Please restate word for word the lines from the top of the entries through the line that contains "This screenshot has height=785, width=1512.", and do not include any pictures.

Start of EXERCISE MATERIALS

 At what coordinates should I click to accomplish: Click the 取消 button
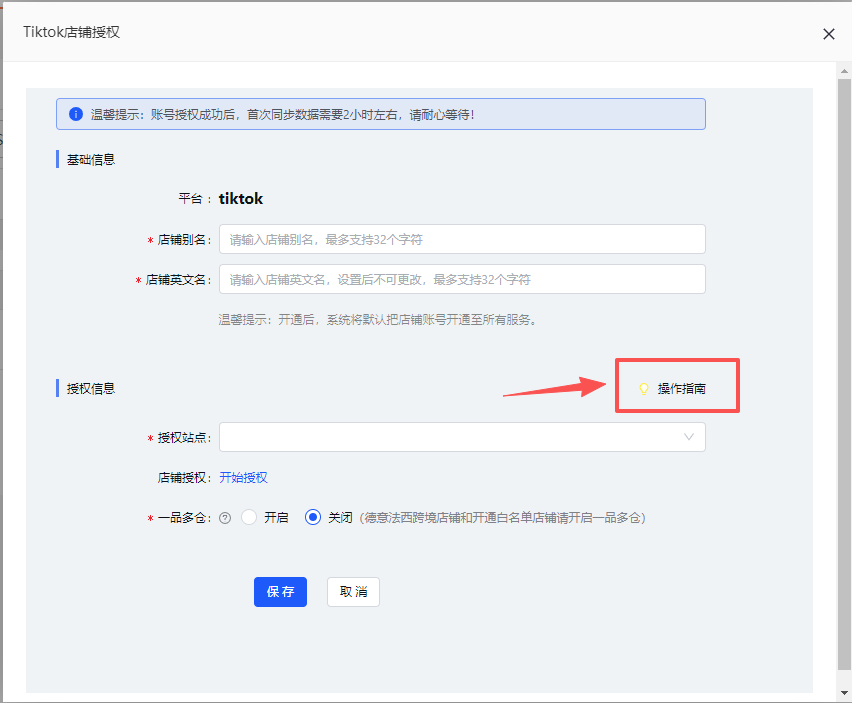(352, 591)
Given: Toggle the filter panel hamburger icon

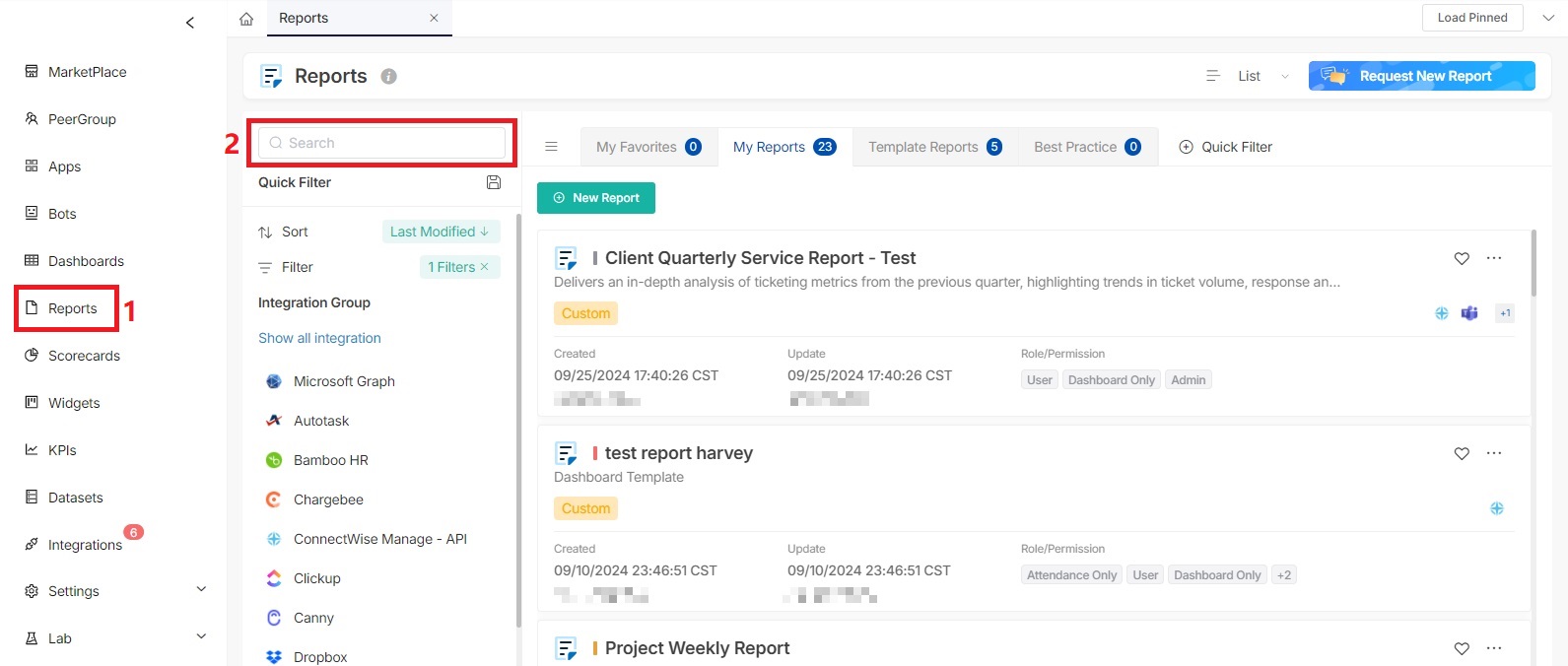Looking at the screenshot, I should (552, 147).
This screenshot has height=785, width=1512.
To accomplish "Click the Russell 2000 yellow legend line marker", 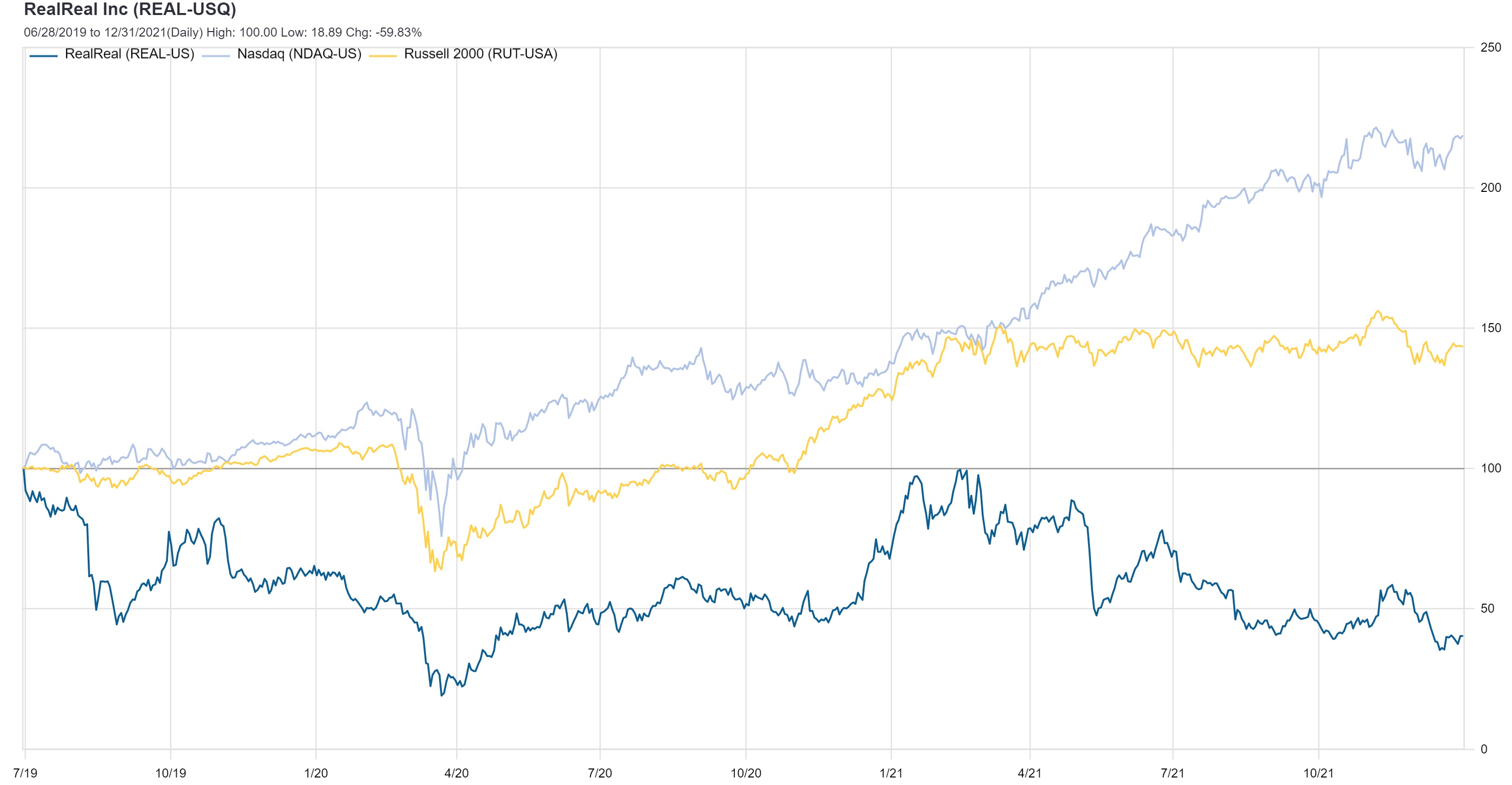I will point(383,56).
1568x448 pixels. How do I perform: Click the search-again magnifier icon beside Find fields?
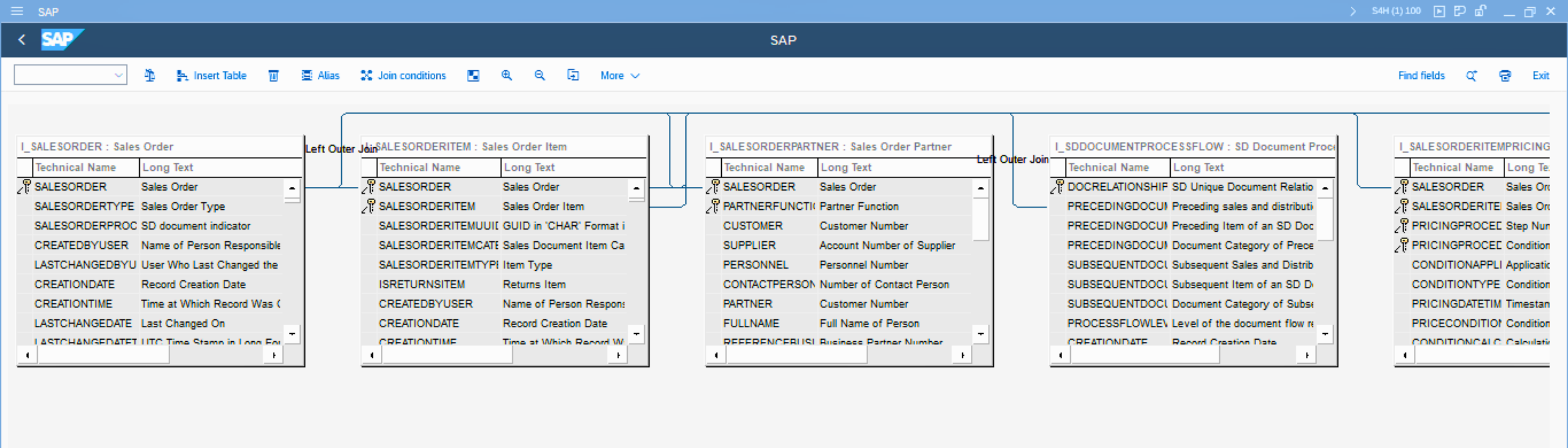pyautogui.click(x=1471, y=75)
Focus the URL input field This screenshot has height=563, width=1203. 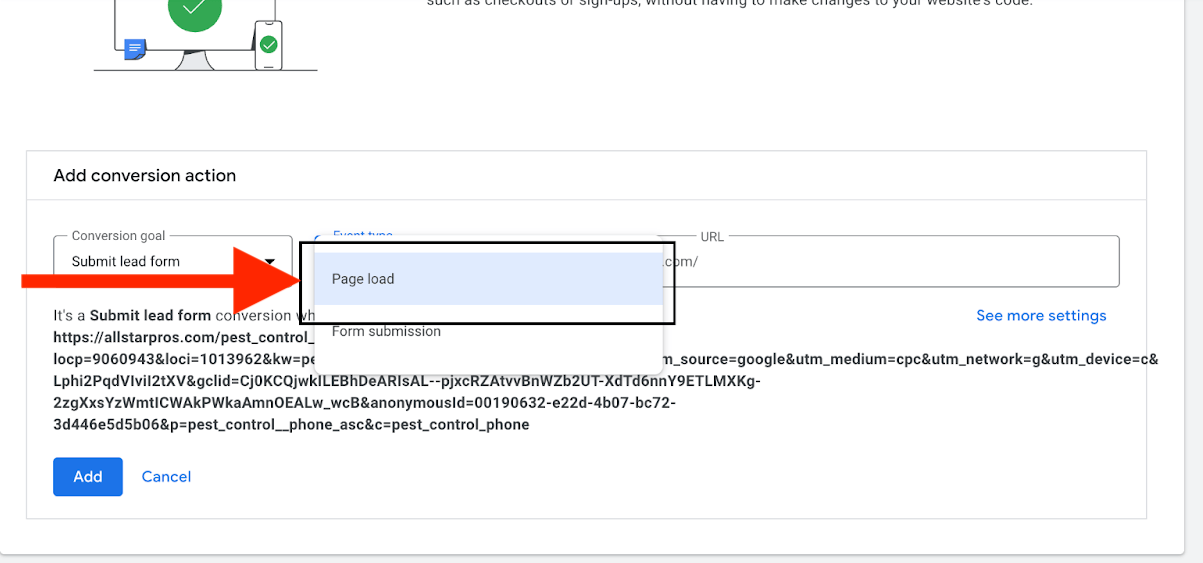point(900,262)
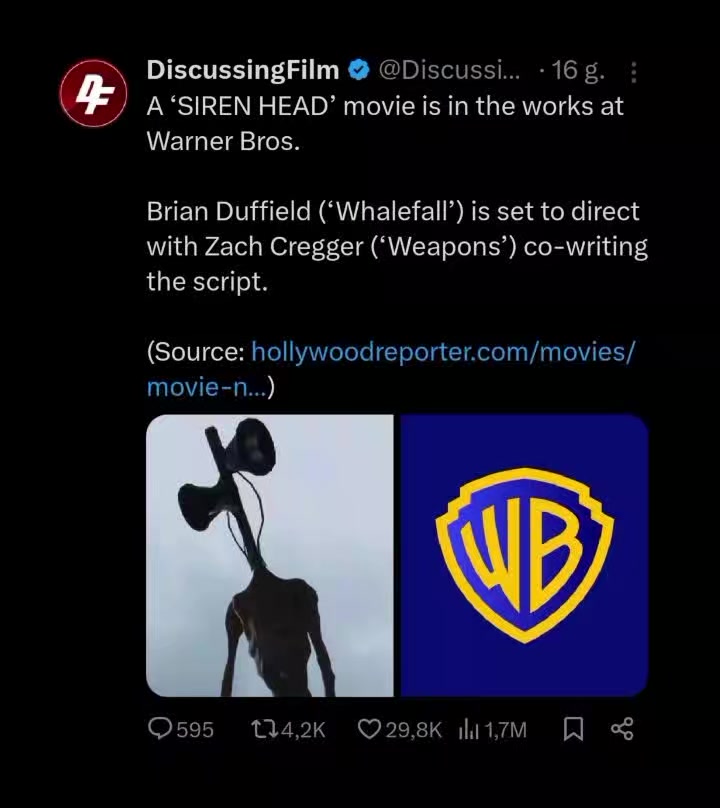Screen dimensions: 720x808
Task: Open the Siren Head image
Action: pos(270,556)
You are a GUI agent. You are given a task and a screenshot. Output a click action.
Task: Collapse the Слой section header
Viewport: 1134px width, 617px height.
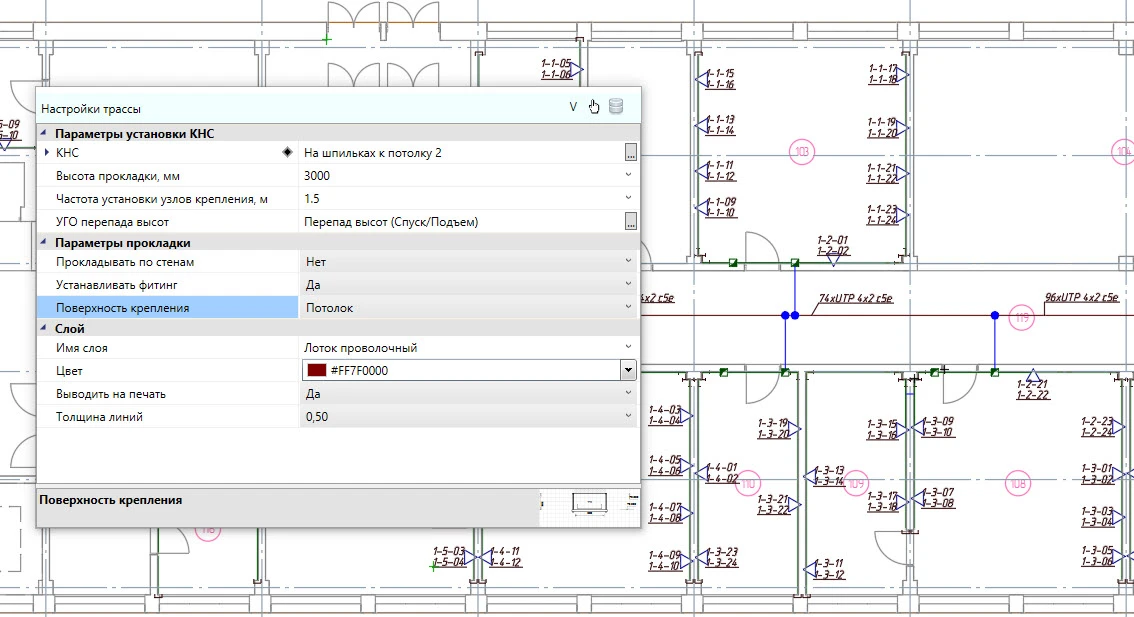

End of EXERCISE MATERIALS

▶ _FINAL ANSWER_:
 At what coordinates should I click to accomplish: Click the 取消 button
(352, 591)
Given: Toggle the filter panel hamburger icon

Looking at the screenshot, I should (552, 147).
This screenshot has height=785, width=1512.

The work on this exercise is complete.